(Records supplied)

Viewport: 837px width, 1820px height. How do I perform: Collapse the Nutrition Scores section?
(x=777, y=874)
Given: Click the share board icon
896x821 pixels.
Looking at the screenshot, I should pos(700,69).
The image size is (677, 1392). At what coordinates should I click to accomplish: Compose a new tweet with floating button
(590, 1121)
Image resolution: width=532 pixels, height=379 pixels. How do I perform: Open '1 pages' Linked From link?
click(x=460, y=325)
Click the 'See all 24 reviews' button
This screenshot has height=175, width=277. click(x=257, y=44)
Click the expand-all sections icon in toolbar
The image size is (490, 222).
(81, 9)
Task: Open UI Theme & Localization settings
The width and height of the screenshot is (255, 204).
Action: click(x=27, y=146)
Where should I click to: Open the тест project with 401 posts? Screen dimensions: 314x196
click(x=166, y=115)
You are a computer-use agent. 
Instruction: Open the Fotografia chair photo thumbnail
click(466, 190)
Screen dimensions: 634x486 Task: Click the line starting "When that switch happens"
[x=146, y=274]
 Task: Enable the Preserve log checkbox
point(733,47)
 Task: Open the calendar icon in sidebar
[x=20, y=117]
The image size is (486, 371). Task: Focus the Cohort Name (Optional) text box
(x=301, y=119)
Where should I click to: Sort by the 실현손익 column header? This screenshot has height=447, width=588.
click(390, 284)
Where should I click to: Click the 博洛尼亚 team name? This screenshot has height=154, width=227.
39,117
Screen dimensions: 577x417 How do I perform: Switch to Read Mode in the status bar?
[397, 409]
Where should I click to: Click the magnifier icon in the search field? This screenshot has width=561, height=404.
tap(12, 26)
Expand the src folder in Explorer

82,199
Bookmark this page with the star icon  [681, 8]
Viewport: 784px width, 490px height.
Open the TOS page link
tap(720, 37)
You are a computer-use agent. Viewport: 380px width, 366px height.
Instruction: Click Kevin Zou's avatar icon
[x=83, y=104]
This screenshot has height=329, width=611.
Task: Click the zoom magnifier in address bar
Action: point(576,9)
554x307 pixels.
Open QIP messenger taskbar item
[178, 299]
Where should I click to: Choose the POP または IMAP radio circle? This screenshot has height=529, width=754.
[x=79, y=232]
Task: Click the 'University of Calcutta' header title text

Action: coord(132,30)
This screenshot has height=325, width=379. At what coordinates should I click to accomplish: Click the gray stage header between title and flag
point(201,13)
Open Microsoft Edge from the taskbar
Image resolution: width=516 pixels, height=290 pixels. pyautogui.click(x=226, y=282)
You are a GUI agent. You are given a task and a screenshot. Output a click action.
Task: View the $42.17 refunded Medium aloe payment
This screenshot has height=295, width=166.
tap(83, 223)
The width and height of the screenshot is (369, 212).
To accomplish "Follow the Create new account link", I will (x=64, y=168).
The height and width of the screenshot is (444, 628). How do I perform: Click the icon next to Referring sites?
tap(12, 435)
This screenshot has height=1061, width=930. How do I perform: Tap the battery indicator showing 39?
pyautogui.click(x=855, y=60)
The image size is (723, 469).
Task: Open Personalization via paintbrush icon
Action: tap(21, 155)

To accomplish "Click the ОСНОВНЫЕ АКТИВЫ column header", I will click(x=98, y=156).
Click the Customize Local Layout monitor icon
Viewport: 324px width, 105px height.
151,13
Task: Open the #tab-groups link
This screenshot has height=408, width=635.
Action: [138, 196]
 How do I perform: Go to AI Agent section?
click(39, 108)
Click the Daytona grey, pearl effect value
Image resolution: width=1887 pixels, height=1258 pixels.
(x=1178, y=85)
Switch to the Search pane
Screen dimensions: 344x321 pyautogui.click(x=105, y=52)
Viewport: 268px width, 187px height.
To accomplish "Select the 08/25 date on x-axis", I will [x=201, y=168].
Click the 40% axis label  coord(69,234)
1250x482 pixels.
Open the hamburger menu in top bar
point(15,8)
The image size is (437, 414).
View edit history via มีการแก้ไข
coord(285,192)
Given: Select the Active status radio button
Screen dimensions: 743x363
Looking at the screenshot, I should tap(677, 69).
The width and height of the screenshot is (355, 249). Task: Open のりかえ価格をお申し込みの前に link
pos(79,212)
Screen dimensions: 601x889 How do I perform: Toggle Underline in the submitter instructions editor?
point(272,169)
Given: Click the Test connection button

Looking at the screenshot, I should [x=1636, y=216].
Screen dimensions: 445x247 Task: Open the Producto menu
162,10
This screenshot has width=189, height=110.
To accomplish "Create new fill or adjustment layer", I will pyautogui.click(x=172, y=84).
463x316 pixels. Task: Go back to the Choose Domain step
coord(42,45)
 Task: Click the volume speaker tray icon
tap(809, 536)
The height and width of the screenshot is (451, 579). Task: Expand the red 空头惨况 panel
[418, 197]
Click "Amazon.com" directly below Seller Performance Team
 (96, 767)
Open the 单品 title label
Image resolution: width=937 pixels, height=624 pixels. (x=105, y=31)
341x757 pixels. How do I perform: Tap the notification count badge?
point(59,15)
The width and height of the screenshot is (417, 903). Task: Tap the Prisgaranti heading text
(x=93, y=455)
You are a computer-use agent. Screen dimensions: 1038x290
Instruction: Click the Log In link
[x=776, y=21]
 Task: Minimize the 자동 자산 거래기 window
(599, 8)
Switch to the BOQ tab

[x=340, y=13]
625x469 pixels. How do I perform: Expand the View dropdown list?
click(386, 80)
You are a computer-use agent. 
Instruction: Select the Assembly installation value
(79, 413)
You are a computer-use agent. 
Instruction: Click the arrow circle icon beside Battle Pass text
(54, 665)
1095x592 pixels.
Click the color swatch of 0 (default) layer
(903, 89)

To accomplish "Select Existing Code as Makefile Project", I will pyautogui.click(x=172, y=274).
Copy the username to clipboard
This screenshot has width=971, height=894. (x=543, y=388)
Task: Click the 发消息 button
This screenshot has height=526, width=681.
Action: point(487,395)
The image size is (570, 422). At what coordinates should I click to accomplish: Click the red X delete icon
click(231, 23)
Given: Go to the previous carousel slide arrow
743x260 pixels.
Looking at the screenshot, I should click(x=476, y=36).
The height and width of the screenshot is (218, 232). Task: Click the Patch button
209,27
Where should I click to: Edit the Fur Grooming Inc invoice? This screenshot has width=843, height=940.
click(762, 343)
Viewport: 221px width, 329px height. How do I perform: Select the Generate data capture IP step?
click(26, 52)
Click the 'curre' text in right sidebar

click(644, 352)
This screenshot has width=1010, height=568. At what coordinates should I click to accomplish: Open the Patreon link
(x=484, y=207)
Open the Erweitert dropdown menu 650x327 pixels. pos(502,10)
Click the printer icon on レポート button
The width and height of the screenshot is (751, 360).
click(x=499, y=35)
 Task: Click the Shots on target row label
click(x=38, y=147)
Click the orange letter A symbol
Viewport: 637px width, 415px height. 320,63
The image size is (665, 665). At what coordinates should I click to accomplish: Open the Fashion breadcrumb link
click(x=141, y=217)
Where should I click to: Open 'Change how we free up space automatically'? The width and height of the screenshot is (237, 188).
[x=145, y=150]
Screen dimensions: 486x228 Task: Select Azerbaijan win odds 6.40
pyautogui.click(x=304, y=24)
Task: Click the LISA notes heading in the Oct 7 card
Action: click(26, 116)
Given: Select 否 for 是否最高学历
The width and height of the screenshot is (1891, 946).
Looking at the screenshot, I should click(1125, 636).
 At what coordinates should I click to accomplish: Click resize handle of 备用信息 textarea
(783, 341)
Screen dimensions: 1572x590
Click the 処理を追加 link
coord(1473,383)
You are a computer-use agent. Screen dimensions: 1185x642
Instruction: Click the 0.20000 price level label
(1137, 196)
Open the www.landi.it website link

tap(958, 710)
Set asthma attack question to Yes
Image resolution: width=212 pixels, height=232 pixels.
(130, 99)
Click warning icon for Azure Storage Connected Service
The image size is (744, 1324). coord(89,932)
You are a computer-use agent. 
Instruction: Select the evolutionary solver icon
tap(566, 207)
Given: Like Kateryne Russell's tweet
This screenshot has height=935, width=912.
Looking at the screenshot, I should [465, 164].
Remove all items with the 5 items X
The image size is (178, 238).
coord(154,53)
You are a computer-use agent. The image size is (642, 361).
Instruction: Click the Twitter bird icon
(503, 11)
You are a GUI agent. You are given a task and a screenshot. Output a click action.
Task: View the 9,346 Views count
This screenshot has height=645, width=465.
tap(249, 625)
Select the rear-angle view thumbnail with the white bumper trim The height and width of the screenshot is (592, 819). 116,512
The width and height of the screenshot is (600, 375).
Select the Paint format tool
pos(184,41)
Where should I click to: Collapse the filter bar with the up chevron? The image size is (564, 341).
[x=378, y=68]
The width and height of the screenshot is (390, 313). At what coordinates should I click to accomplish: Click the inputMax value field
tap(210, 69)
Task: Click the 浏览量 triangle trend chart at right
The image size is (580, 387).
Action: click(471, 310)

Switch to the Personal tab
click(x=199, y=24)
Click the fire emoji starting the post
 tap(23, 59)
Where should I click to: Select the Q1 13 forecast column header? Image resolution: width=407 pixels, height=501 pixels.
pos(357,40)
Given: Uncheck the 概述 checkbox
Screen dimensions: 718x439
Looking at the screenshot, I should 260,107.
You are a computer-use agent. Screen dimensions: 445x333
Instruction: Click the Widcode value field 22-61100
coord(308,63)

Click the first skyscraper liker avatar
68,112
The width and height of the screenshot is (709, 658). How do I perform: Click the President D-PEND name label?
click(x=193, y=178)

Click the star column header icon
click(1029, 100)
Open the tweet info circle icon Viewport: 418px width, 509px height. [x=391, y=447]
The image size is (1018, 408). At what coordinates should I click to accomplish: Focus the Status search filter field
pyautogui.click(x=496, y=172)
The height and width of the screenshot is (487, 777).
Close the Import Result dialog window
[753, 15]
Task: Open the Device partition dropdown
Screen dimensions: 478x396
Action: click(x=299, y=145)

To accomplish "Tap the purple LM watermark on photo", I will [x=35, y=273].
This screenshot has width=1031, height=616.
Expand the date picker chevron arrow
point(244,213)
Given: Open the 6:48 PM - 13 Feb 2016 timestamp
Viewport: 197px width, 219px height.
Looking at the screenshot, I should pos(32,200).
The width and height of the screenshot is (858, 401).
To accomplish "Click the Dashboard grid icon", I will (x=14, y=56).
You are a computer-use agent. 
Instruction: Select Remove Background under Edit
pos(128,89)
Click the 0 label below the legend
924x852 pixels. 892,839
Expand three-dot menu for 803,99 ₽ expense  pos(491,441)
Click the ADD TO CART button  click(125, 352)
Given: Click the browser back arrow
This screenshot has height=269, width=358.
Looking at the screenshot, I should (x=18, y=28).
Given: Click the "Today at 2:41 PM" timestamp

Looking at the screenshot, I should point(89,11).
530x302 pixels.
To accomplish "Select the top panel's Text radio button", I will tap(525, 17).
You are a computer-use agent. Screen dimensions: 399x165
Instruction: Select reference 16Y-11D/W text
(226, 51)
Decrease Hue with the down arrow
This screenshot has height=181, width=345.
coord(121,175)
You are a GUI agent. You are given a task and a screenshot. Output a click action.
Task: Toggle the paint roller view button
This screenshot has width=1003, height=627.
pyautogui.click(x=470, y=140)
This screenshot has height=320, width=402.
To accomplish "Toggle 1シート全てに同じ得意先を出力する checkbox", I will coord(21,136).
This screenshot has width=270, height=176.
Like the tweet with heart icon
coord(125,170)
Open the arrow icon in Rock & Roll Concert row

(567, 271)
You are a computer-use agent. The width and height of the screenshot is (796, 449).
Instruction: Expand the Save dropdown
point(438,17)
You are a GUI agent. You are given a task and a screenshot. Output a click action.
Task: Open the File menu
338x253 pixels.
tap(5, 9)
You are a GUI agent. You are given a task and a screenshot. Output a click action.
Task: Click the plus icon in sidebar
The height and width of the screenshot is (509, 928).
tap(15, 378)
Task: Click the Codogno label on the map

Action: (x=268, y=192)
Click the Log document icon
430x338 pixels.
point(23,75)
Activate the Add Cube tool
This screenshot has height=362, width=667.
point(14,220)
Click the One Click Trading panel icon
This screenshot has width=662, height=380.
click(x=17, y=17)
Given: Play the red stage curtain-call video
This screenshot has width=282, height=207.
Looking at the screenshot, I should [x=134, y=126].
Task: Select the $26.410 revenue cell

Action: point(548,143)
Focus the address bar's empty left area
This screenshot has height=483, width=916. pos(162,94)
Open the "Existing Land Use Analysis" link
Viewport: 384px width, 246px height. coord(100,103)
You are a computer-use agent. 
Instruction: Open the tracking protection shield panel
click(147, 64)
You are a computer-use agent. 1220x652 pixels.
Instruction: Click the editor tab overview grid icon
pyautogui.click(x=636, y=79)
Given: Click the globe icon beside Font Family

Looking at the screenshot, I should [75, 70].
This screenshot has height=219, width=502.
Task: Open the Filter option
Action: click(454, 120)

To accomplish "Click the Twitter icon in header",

(End Records supplied)

• _What is required_
Tally the lines of the entries that carry the word "axis" and say only that number.

• _Written solution_
2